December 15, 2011
This lawsuit is one of them.
According to the complaint, the defendant Syvia Tagle, a teacher, took an open can of soda, and under the table in the student lunch area, intentionally poured hot sauce into the soda can.
She then put the can above the table, cleaned off any excess hot sauce, and she placed the hot sauce laced soda can in front of Drake Serralta (the plaintiff and son of the attorney filing the lawsuit), believing that he would grab the can and drink from it.
He did, and, after ingesting the hot sauce, he became visibly upset.
The complaint goes on to describe Drake crying and jumping up and down in agony, eventually throwing up the soda and continuing to exhibit signs of being harmed by the experience.
By the way, Drake is autistic.
You outraged parents are perhaps wondering why criminal charges haven’t been brought against this teacher.
They were, actually, and the former teacher was convicted of child abuse and sentenced to 200 hours of community service and 2 years’ probation (instead of the maximum penalty of five years in prison).
Apparently, Drake’s father Mario Serralta did not believe that Tagle was punished enough (actually he’s quoted as saying as much after Tagle’s sentencing), which may be part of the reason for this lawsuit.
Hot Doc: Serralta v. Tagle
There are a couple of issues here, though.
First, there will probably be some dispute over the facts, since Tagle claimed as part of her criminal defense that she just likes hot sauce in her soda, and that she didn’t know that Drake would take the soda off of her desk and drink it.
Considering, though, that the Florida Criminal Punishment Code’s definition of child abuse cannot be construed to criminalize Tagle’s behavior under her version of the facts, it is highly unlikely that her story will survive long in this civil case.
Criminal convictions require an evidentiary showing of beyond a reasonable doubt – the highest such standard and one never required in civil suits.
Given that Tagle was convicted by a jury of third-degree child abuse, it’s doubtful that her story would fare any better in the civil realm of lower evidentiary standards.
There is the matter, of course, of reconciling the criminal elements of child abuse under which Tagle was convicted with the civil causes of action that Serralta is bringing now.
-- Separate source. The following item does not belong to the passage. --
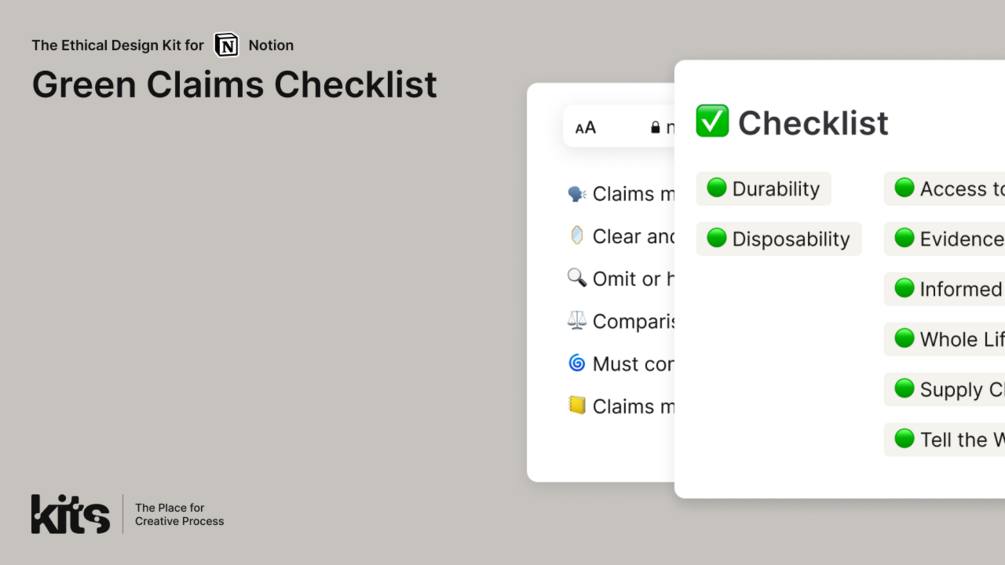The width and height of the screenshot is (1005, 565).
Task: Click the AA text size icon
Action: pyautogui.click(x=585, y=128)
Those actually bring up the next issue.
Specifically, the complaint claims that both Tagle and the Miami-Dade County School Board violated Drake’s civil rights by failing to keep him free from cruel and unusual punishment pursuant to the Eighth Amendment and the Civil Rights Act.
Even I knew offhand that the prohibition against cruel and unusual punishment applies to prisoners convicted of crimes, not students in school (I did have to look up the Supreme Court case, though: 1977’s Ingraham v. Wright), so that claim is not going to get Serralta anywhere.
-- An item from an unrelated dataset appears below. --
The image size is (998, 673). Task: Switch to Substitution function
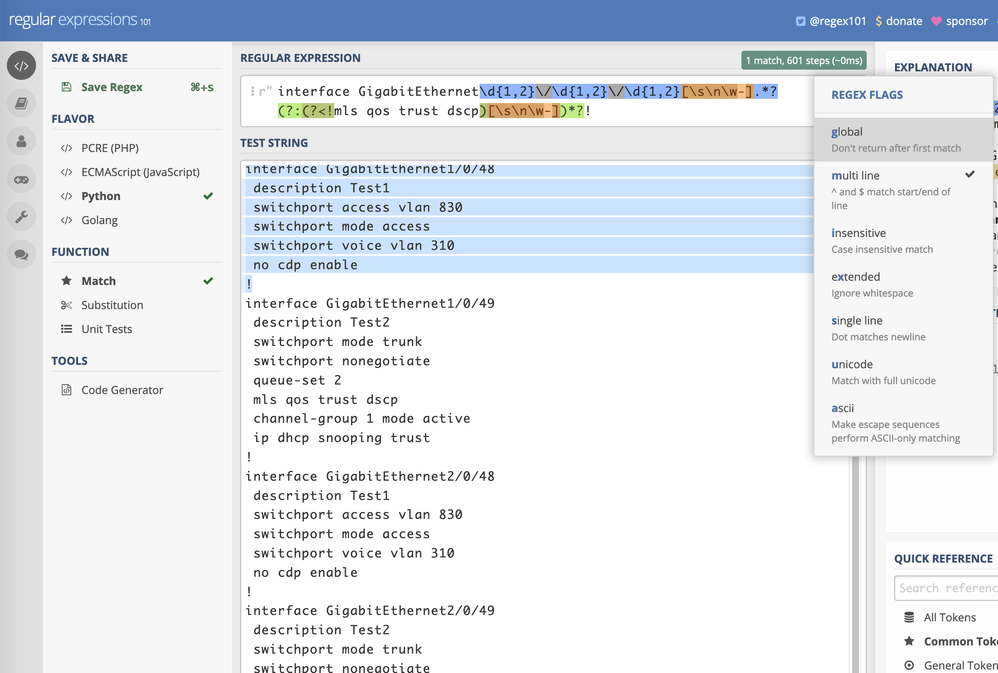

Fortunately for Serralta, though, there are plenty of other legally sound claims included in the complaint, with one glaring exception.
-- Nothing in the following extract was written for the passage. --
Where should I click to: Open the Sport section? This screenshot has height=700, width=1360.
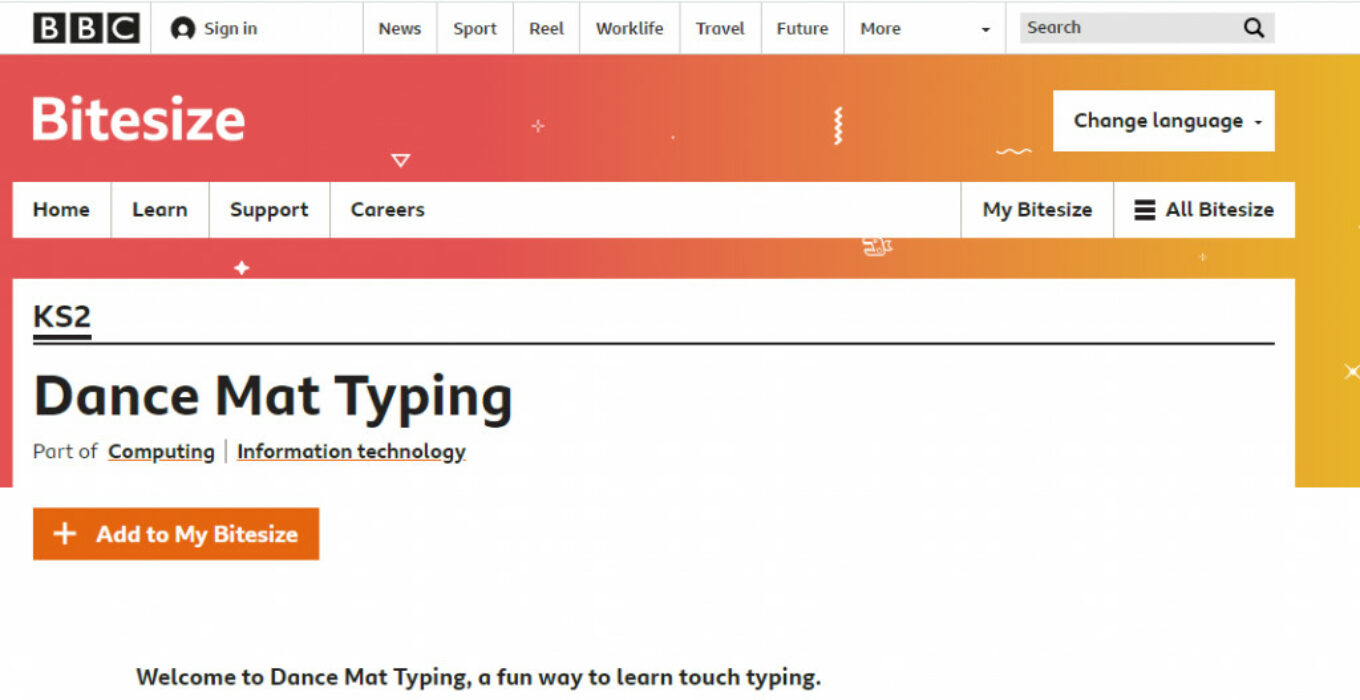coord(475,29)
Although Serralta included some claims against the School Board, there’s absolutely no mention of respondeat superior (employer liability) whatsoever.
If I were Serralta, I would amend my complaint immediately to correct this, since the school board would be on the hook for the last three torts mentioned* in the complaint under that theory.
In any case, the school board and Tagle are likely to settle this as soon as possible to avoid any further bad publicity and because, frankly, their chances in court aren’t the best.
Although many have surely posited different approaches to avoid something like this happening again in the future, I would suggest sending your kids to school on the first day wearing a shirt that reads, “My parents are particularly litigious attorneys.”
*The last three claims are battery, intentional infliction of emotional distress, and negligent infliction of emotional distress, if you’re curious.